# Межпозвоночная грыжа L5 S1 7 мм на фоне ретроспондилолистеза L5



## EvgeniaRogozhnikova (22 Апр 2018)

Здравствуйте! Прошу помочь мне с проблемой и посоветовать, срочно ли нужно делать операцию и как можно купировать боль. 

Меня зовут Женя, я из Саратова. Мне 21 год. Было врожденное искривление позвоночника, которое сразу же выправляли (как мне сказали). Далее проблем как таковых с позвоночником не было, я занималась художественной гимнастикой с 5 лет. Была получена травма, которую я (по своей же глупости) не лечила, авось пройдёт падала много раз на копчик, боль терпела и вскоре она стихла на нет. 

В школе начались проблемы. Начали опухать игры ног при долгом сидении и тянуть поясницу. Сделала МРТ в 2015 году, выявили межпозвоночную грыжу до 0,5 см и спондилолистез со смещением 0,45см кзади. Лечения никакого не назначили, так как не было ярковыраженного болевого синдрома.

Спустя два года, сделала снова МРТ, так как начались неизвестные проблемы с мочеполовой системой, позже начали неметь пальцы ног, ягодицы, началось подёргивание мышц по телу. Результаты последнего МРТ ниже

   

Врач нейрохирург из моего города говорит, что пока что лучше без операции


----------



## La murr (22 Апр 2018)

@EvgeniaRogozhnikova, Женя, здравствуйте!
Вы можете обратиться к любому специалисту форума на странице его личного профиля или в переписке, дав ссылку на свою тему и задав вопросы, которые Вас интересуют.


----------



## EvgeniaRogozhnikova (22 Апр 2018)

@La murr, хорошо, спасибо!


----------



## Владимир Воротынцев (22 Апр 2018)

В плане диагностики желательно выполнить рентгенографию поясничного отдела позвоночника с функциональными пробами. 
Снимки выложить на Форуме.


----------



## EvgeniaRogozhnikova (22 Апр 2018)

@Владимир Воротынцев, здравствуйте.

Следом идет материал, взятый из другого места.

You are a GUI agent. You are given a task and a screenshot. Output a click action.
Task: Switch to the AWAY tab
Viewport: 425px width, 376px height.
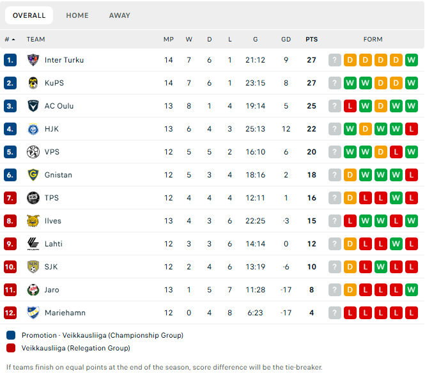120,15
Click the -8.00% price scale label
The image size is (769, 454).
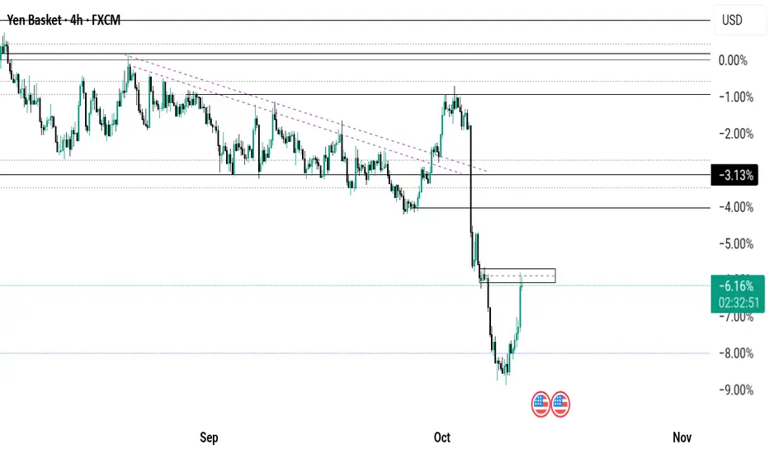pos(733,353)
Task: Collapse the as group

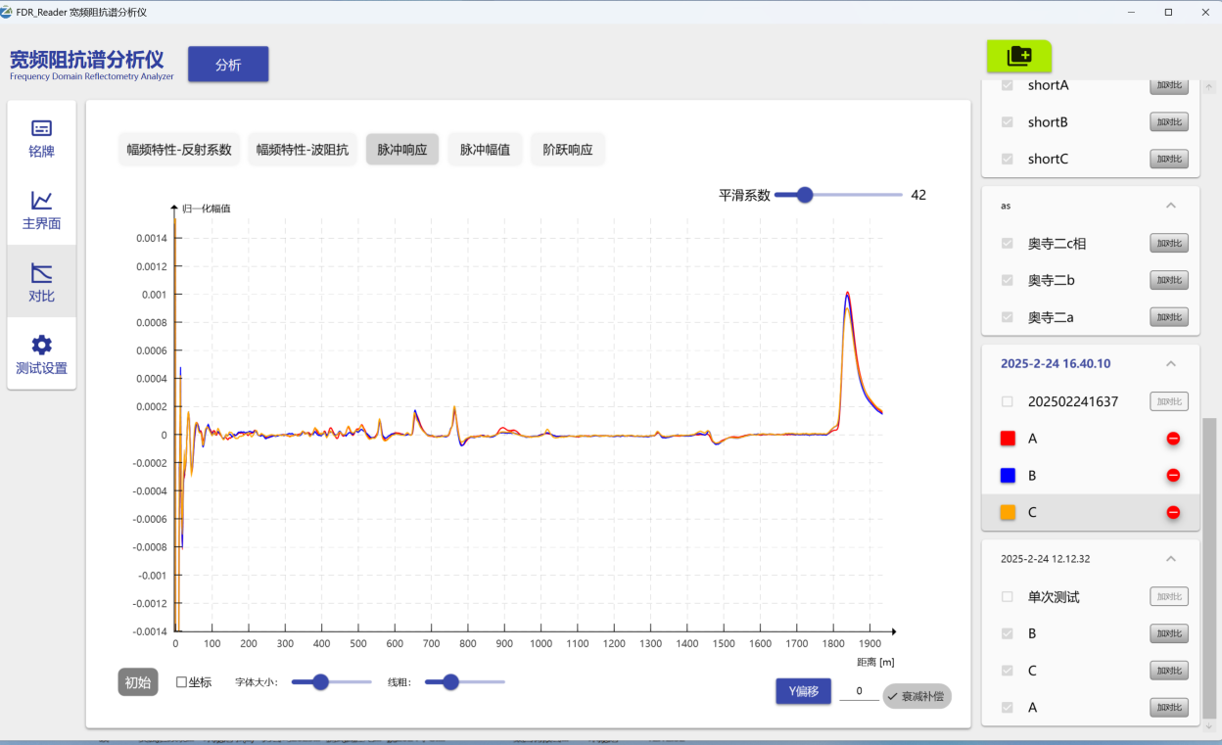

Спасибо за отзыв. Сейчас жду талончик как раз. Имеется рентгеновский снимок полуторагодичной давности.


----------



## AIR (22 Апр 2018)

Вечер добрый! Ситуация неоднозначная ,  поэтому без осмотра, к сожалению,  ничего путного сказать не могу.. Обязательно надо смотреть состояние мышц поясницы и таза...


----------



## EvgeniaRogozhnikova (22 Апр 2018)

AIR написал(а):


> Вечер добрый! Ситуация неоднозначная ,  поэтому без осмотра, к сожалению,  ничего путного сказать не могу.. Обязательно надо смотреть состояние мышц поясницы и таза...


Добрый! Поняла, спасибо!


----------



## Галина Каримова (23 Апр 2018)

EvgeniaRogozhnikova Здравствуйте! Помогите пожалуйста советом https://www.medhouse.ru/threads/28295/#post-353773
Здравствуйте, Евгения




EvgeniaRogozhnikova написал(а):


> Врач нейрохирург из моего города говорит, что пока что лучше без операции


Я согласна с Вашим лечащим врачом - на данном этапе есть шанс избежать оперативного вмешательства, если хорошо "закачать" мускулатуру спины. Также было бы неплохо сделать нуклеопластику L5-S1 для предотвращения прогрессирования имеющейся грыжи межпозвонкового диска

С уважением, Галина


----------



## РоманРоман (23 Апр 2018)

@Галина Каримова, многоуважаемая д. м. н. Галина, могли бы Вы рассказать поподробней чем и как "закачать" мускулатуру спины?


----------



## EvgeniaRogozhnikova (23 Апр 2018)

@Галина Каримова, здравствуйте! Спасибо за ответ, присоединяюсь к Роману с вопросом о том как эту мускулатуру «закачать» 
Дело в том что один нейрохирург сказал мне делать лфк, смт и сделать даже 2 курса вертикальное подводное вытяжение. Второй врач сказал вообще ничего не делать, лишний раз не прыгать, не бегать


----------



## Галина Каримова (24 Апр 2018)

РоманРоман написал(а):


> @Галина Каримова, многоуважаемая д. м. н. Галина, могли бы Вы рассказать поподробней чем и как "закачать" мускулатуру спины?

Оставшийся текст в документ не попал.